Fraudster Elizabeth Holmes says she is not letting a nine-year prison sentence keep her from breaking back into the healthcare industry.
Instead, the disgraced Theranos CEO tells People from behind bars she has continued to write patents for inventions she believes will revolutionize U.S. healthcare in a way her disgraced startup infamously failed to.
“There is not a day I have not continued to work on my research and inventions,” she said. “I remain completely committed to my dream of making affordable healthcare solutions available to everyone.”
Holmes, 41, has been disparaged as a “con artist” who raked in hundreds of millions of investor money at Theranos, but delivered an egregiously unreliable product. The company sought to screen patients for hundreds of diseases with just a few drops of blood, but a Wall Street Journal exposé revealed it was rife with misdiagnosis—like falsely diagnosing a patient with HIV, another with prostate cancer, and a third with a miscarriage while she was still pregnant.

Fraud charges arrived for the healthcare pariah—who denies committing a crime to this day—three years later. Holmes was acquitted of defrauding customers in 2022 but, along with her co-conspirator Ramesh Balwani, was found guilty of defrauding investors like Rupert Murdoch and the Walton family.
“I refused to plead guilty to crimes I did not commit,” Holmes told People. “Theranos failed. But failure is not fraud.”
Now Holmes spends her days at Federal Prison Camp Bryan in Texas, where People reports she makes 31 cents an hour as a re-entry clerk that helps women write résumés and prepare to apply for government benefits upon their release.
Holmes says she calls family twice a day but has to keep the calls short, as she is allotted just 300 minutes a month. Twice a week, she is visited by her 33-year-old husband, Billy Evans, and the couple’s two young children—aged 3 and 2—that she gave birth to after she was criminally charged.

The women’s prison will be Holmes’ home until April 3, 2032, unless she has her conviction overturned on appeal. She was initially ordered to spend more than 11 years in lock-up, but had two years shaved off for good behavior in 2023. She and Balwani are on the hook for a combined $452 million in restitution.
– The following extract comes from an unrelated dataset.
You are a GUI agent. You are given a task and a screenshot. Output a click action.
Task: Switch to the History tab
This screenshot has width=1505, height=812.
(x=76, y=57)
Holmes told People she already has plans for what to do upon her release. Beyond her dream of breaking back into the healthcare industry, she says she has drafted an American Freedom Act bill—a seven-page handwritten document she hopes will one day bolster the presumption of innocence and change criminal procedure.
“This will be my life’s work,” she told People, adding, “Human beings are not made to be in cells.”